They can be divided into two types: primary and secondary batteries.
In primary batteries, the chemical reactions are irreversible. In secondary batteries, the reactions can be reversed if external power is applied.
With that in mind, a LiFePO4 battery is a type of secondary lithium-ion battery due to its ability to store energy in the form of chemical energy and convert it into electrical energy upon demand.
Lithium Iron Phosphate is the material used as the cathode, hence the name of this battery.
“What about the 200 Ah? What does that mean?“
An ampere-hour (often referred to as “amp-hours” or simply Ah) is a measure of battery capacity. It expresses the amount of current you can draw from a battery during a certain amount of time.
Confused? Let’s explain:
“200 Ah” means you can draw 200 amperes for one hour of battery usage before it gets drained out.
It also means you can draw 1 ampere for 200 hours, or 2 amperes for 100 hours.

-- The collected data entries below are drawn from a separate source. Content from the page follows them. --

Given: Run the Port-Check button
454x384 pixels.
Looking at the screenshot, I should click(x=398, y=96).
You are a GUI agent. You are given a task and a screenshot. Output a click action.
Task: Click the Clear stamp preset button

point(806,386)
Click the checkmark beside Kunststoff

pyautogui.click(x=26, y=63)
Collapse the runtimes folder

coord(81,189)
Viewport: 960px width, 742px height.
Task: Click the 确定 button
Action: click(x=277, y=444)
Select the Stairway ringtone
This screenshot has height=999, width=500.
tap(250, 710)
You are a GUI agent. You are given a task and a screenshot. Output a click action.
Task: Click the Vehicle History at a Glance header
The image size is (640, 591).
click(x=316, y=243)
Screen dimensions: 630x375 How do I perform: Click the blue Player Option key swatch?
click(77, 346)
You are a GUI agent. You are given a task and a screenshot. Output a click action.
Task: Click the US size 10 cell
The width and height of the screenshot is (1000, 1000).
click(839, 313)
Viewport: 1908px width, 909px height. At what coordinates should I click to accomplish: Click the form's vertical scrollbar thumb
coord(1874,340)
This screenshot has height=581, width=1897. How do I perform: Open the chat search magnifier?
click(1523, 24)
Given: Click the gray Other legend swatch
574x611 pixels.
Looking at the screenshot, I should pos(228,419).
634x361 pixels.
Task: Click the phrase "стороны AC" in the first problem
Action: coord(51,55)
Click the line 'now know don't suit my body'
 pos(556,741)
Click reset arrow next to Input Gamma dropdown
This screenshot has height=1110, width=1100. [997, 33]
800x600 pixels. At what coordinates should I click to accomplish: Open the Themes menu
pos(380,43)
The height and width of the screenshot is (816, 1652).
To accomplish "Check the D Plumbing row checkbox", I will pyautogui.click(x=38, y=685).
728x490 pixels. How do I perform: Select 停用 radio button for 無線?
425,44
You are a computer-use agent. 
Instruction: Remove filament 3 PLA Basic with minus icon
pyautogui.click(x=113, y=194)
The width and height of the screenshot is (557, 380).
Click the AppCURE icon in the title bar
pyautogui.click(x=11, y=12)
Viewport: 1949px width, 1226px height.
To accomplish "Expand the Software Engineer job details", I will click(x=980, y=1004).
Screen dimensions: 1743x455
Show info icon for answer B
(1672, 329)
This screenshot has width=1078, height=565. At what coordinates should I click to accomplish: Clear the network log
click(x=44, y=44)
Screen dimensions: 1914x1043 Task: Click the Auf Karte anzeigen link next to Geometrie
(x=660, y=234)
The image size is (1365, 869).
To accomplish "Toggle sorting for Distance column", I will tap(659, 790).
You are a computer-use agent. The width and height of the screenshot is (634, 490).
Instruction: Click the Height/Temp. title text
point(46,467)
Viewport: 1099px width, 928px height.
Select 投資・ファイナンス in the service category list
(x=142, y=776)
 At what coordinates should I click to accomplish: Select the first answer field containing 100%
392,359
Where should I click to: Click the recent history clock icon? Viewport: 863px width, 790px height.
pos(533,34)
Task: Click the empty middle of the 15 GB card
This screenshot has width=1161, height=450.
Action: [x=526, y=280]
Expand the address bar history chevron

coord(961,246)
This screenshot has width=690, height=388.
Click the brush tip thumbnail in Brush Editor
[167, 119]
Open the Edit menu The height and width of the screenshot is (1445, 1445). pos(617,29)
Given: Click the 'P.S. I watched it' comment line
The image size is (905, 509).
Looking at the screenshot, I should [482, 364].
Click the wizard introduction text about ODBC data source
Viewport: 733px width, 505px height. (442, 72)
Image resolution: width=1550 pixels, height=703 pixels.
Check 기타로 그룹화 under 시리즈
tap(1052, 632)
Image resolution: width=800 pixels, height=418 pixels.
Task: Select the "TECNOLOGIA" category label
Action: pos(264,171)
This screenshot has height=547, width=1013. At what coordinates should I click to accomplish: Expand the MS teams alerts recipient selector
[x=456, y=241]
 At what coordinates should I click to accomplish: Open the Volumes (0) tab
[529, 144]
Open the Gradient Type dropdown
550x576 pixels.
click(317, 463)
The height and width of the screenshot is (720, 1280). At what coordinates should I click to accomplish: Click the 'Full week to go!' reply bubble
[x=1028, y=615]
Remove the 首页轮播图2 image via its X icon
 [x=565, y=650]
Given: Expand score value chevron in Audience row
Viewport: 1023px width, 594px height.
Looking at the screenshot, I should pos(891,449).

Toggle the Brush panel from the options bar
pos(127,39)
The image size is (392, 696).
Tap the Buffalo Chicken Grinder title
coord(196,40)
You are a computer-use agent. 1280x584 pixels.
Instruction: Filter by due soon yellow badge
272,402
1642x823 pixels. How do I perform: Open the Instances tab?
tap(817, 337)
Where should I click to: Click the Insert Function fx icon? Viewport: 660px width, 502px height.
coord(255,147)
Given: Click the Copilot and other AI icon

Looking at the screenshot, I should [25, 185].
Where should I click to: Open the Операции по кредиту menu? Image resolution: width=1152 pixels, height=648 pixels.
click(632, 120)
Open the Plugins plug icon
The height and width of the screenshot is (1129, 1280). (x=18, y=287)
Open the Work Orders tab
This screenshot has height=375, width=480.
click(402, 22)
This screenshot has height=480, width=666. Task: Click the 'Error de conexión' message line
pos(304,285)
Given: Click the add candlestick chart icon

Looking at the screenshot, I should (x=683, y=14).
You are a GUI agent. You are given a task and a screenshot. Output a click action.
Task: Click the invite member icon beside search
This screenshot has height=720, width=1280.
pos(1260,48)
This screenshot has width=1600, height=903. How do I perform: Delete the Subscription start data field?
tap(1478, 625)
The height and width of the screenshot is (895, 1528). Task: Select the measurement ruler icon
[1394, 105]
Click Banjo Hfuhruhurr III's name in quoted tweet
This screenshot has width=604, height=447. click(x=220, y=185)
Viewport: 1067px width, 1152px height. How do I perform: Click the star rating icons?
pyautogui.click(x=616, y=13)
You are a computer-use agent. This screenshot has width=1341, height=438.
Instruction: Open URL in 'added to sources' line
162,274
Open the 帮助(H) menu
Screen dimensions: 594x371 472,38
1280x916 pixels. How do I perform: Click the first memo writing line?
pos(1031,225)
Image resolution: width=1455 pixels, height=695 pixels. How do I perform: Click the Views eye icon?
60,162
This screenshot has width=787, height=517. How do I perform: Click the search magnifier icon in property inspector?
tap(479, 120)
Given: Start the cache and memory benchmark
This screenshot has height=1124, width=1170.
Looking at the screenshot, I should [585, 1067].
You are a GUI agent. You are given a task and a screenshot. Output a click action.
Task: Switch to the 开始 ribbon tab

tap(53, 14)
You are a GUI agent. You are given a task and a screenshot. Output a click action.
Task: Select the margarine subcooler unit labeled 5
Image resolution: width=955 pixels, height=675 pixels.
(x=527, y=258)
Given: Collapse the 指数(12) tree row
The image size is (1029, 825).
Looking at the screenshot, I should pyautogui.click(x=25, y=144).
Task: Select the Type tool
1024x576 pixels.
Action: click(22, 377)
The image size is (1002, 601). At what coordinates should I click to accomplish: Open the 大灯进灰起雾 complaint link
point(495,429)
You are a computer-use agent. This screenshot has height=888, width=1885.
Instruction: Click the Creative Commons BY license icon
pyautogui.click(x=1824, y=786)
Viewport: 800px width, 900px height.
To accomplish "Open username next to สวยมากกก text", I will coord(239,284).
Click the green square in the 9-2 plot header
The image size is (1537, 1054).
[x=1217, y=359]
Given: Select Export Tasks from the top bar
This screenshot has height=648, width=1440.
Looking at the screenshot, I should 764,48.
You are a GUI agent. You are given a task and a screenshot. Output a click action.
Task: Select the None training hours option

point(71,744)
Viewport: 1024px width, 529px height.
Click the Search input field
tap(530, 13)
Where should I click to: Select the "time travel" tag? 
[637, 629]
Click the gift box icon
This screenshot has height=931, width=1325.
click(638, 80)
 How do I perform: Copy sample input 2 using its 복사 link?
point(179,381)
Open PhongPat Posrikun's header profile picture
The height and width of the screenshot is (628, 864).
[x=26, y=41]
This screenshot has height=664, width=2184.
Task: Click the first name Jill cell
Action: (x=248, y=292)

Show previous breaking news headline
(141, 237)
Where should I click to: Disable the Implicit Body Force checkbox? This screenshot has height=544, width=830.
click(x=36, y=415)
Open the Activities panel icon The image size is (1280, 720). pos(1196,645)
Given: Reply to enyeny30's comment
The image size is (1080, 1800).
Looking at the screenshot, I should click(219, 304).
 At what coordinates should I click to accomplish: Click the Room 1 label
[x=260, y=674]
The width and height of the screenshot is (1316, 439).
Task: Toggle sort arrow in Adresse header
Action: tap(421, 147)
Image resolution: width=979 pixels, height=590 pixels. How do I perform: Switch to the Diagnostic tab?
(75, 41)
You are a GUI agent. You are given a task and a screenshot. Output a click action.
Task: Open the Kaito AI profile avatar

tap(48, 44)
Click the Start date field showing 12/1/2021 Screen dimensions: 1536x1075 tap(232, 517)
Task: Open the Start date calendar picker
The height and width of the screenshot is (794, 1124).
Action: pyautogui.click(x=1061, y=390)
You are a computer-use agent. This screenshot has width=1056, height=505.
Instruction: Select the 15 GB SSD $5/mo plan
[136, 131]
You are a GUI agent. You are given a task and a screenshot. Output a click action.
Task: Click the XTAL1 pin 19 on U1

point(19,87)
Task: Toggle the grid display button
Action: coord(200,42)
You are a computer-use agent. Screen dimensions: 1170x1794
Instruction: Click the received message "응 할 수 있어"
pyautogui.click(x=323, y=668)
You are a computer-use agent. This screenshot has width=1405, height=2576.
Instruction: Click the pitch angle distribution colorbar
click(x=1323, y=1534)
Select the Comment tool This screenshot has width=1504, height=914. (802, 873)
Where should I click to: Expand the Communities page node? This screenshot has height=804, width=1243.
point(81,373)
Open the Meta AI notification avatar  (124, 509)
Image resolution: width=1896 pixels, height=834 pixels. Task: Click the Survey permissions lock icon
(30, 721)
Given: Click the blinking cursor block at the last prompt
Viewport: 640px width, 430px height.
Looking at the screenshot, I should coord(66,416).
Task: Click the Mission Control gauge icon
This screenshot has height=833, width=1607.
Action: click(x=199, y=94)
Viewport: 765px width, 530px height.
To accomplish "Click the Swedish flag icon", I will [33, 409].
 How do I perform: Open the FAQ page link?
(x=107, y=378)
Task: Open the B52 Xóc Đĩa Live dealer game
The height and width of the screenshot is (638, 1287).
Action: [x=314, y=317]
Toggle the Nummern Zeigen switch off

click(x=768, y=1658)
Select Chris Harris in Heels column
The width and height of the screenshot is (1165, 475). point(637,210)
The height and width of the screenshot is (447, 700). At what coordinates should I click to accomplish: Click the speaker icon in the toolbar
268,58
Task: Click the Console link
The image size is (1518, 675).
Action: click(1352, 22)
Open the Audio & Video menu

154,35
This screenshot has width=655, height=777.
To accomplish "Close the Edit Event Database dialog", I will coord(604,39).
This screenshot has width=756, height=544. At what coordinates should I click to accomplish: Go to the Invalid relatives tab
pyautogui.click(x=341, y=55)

Do you see the logic here?
It holds true for other ampere values, as long as the multiplication ampere x hours results in 200 Ah.
Phew, that was a lot, right?
However, these are key pieces of information for you to understand what’s to come, so your effort will pay off.
How Does A 200Ah LiFePO4 Battery Work?
LiFePO4 batteries work in pretty much the same way as the other lithium-ion battery chemistries:
The exchange of lithium ions between electrodes (through the electrolyte) results in a flow of electrons through a load. This process is responsible for converting chemical energy into electrical energy (and vice-versa).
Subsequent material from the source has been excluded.